[[ SUPPLIED INFORMATION, beginning ]]

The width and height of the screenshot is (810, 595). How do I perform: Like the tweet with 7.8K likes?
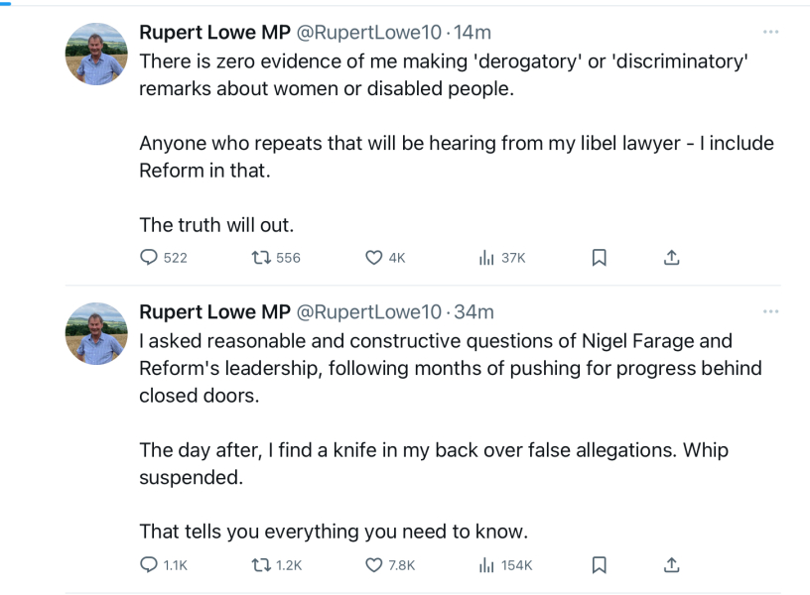pyautogui.click(x=372, y=561)
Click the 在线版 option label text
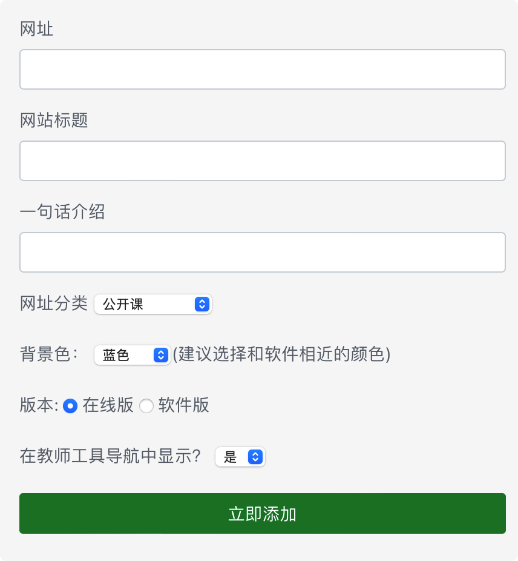518x561 pixels. (108, 405)
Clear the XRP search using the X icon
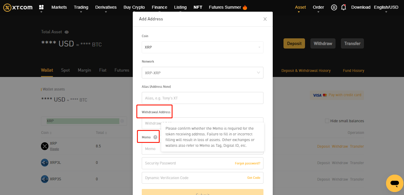The width and height of the screenshot is (404, 195). 122,121
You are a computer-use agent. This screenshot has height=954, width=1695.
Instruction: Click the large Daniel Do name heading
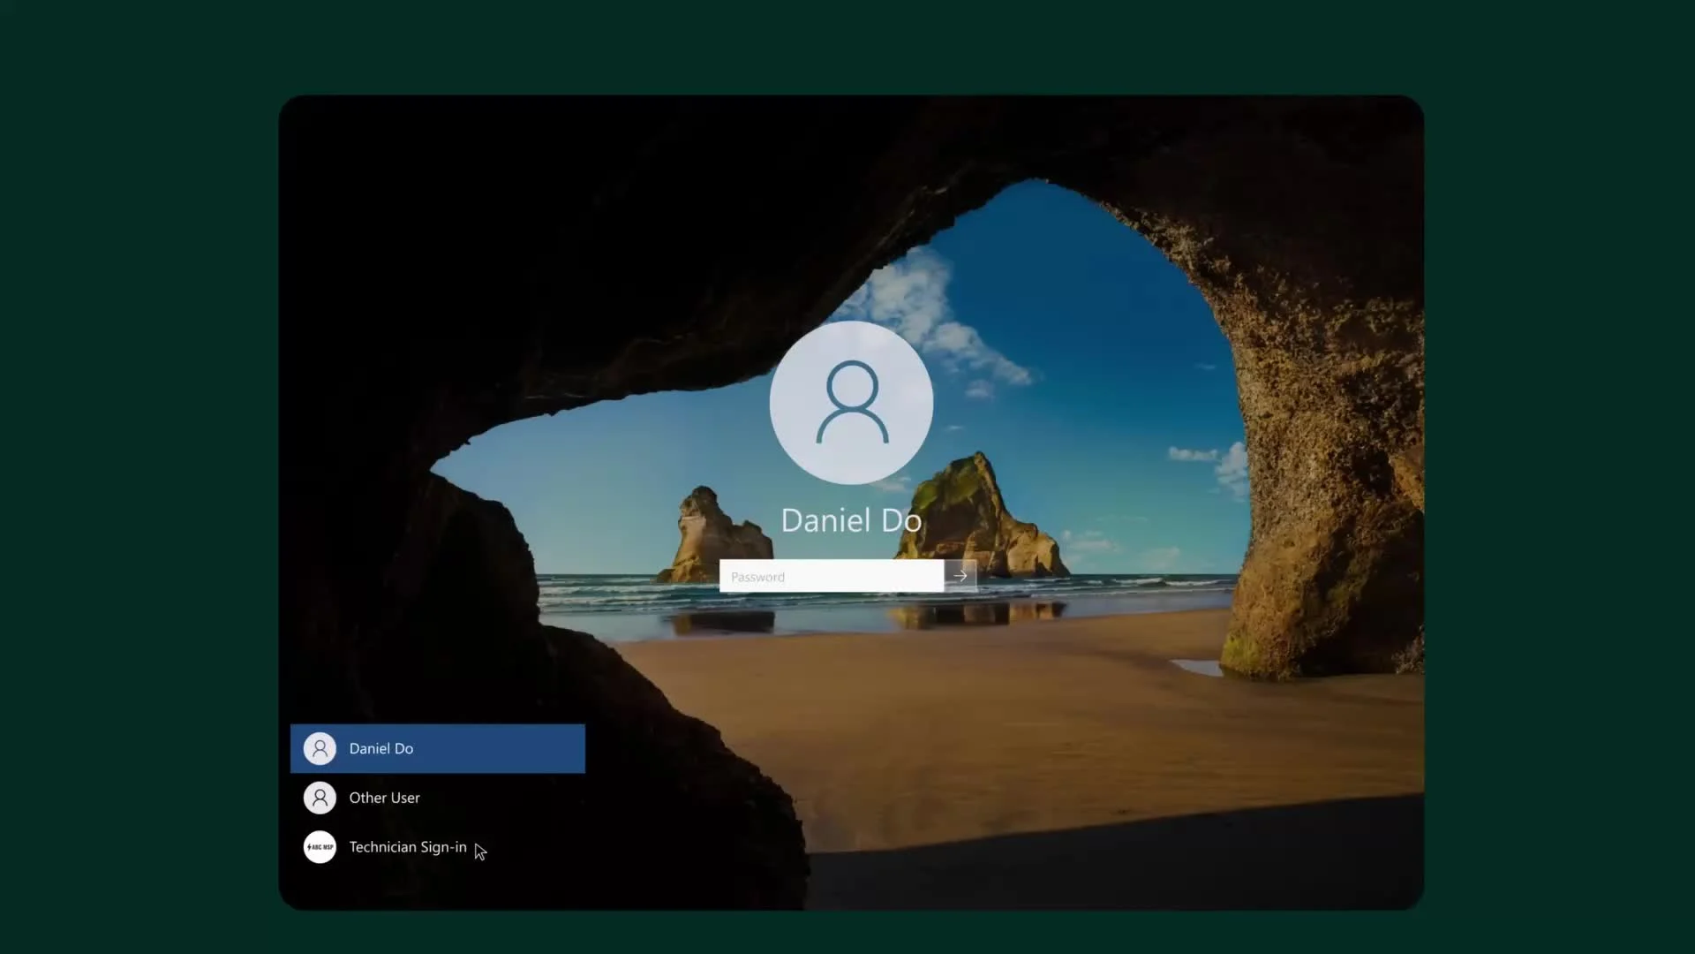pyautogui.click(x=851, y=520)
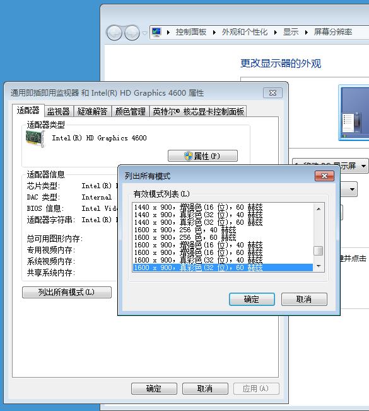Switch to the 疑难解答 tab

pyautogui.click(x=93, y=111)
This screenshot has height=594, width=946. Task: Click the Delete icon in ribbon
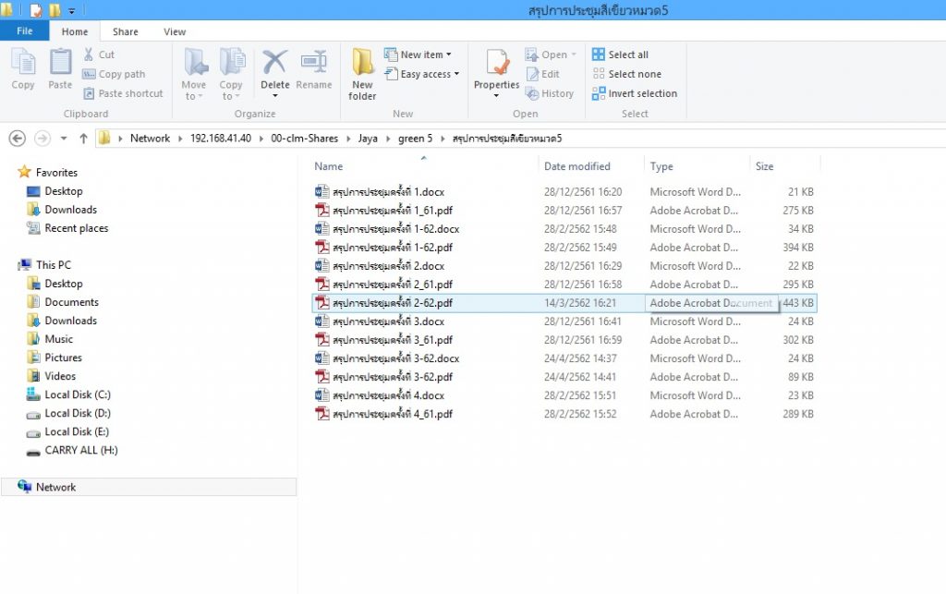pyautogui.click(x=274, y=65)
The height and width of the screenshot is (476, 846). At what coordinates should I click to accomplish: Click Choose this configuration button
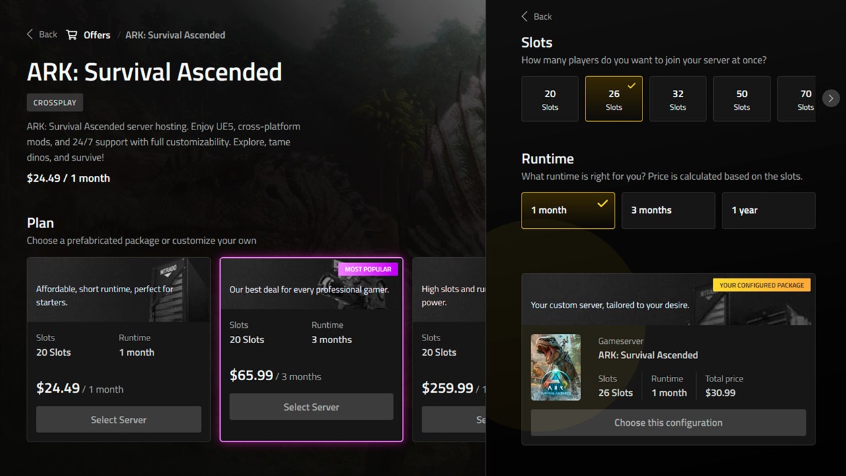click(668, 422)
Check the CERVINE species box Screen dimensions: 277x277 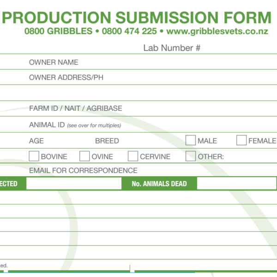pos(133,156)
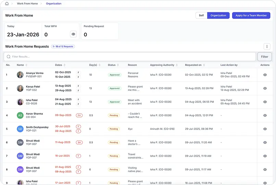Click Apply for a Team Member button
Viewport: 276px width, 185px height.
[x=251, y=15]
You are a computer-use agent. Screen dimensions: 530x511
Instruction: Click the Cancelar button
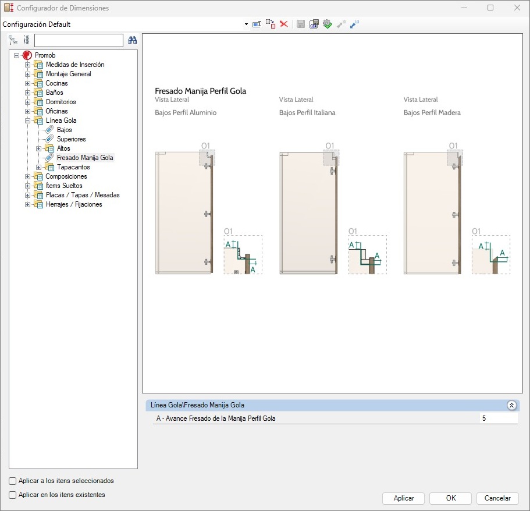[497, 498]
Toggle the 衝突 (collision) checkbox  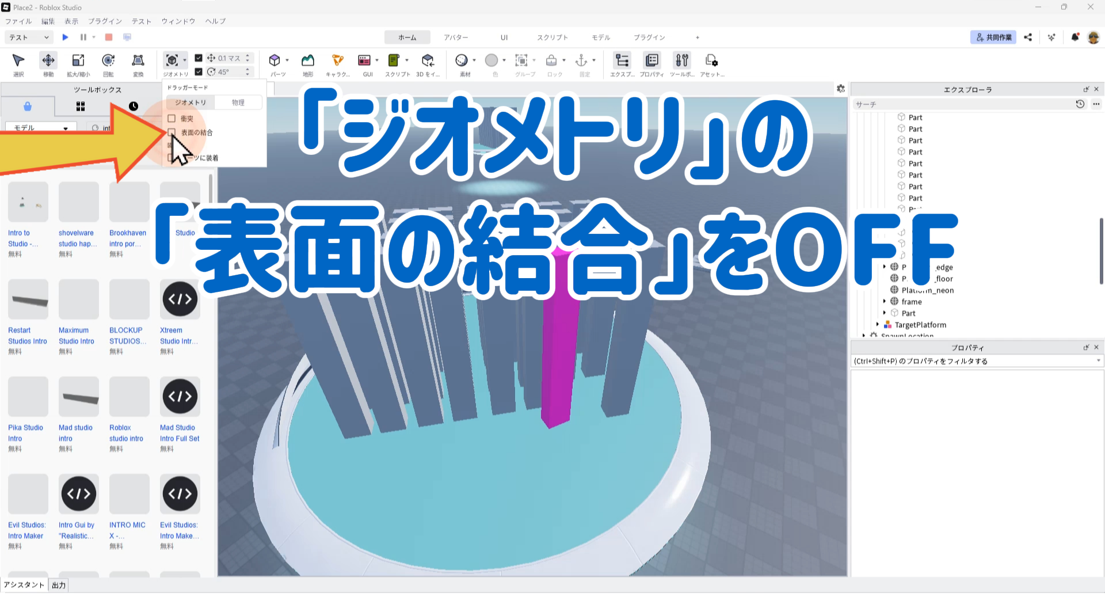pos(172,119)
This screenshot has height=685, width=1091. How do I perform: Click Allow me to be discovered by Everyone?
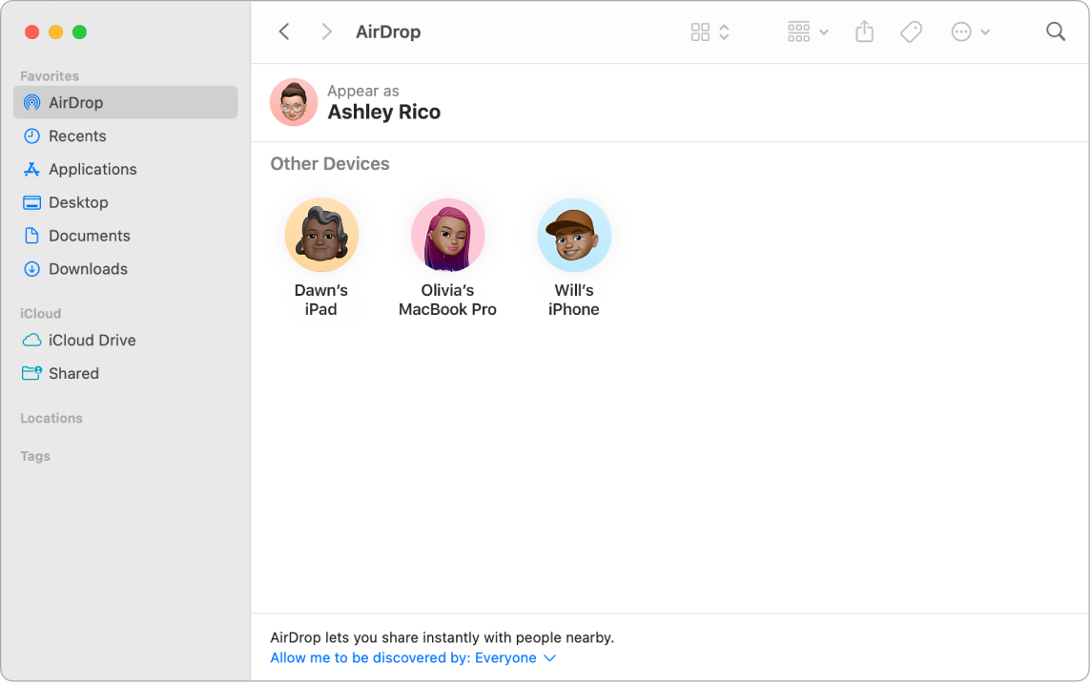(x=404, y=657)
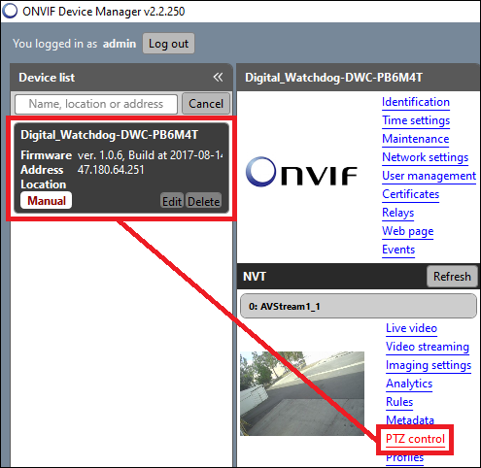Click the camera preview thumbnail

[302, 393]
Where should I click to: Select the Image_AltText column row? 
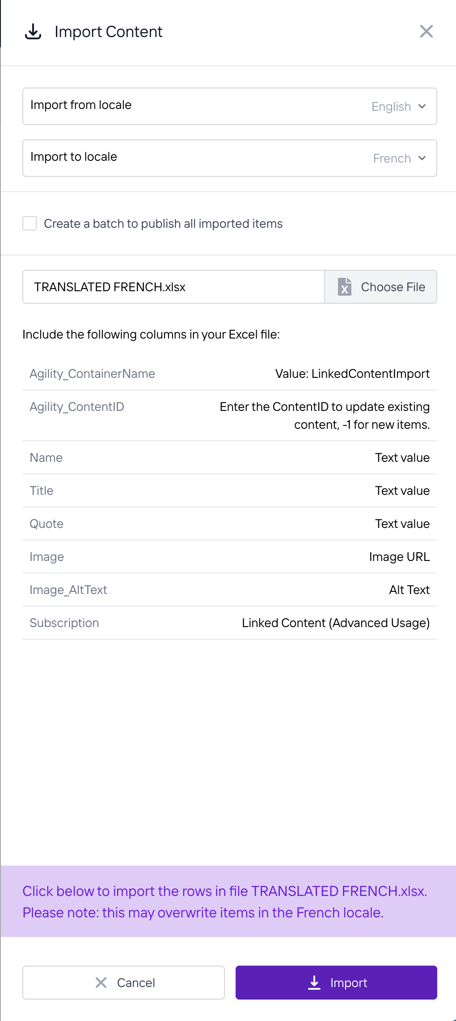coord(230,590)
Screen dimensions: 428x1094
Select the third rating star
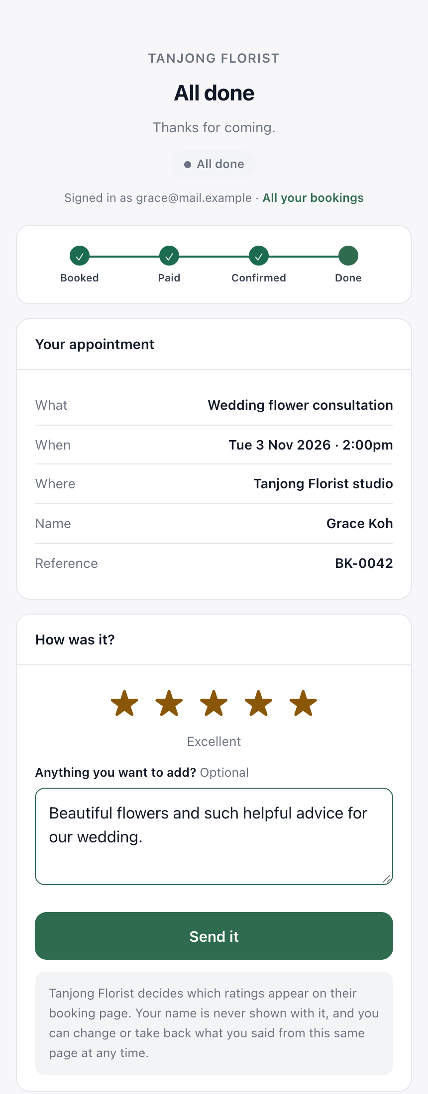[214, 703]
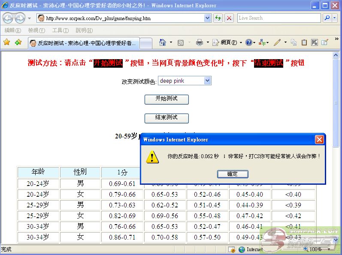Image resolution: width=342 pixels, height=255 pixels.
Task: Open the 工具 (Tools) menu
Action: pyautogui.click(x=60, y=30)
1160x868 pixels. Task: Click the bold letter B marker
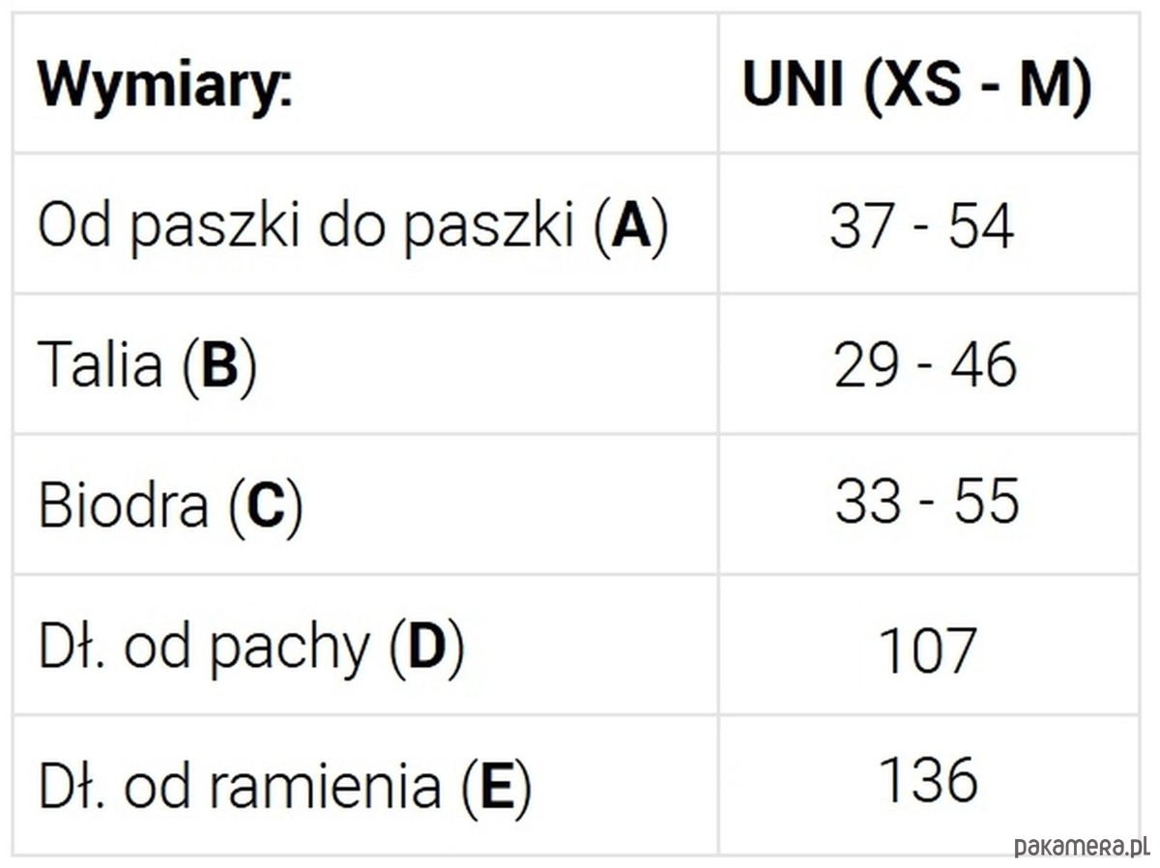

[[ SUPPLIED INFORMATION, end ]]

> [TASK GOAL]: Locate the lines above that hold the word "agent". Show every one of them.

> [WRITTEN SOLUTION]:
You are a computer-use agent. This screenshot has height=954, width=1695.
You are a computer-use agent. Screen dimensions: 530x511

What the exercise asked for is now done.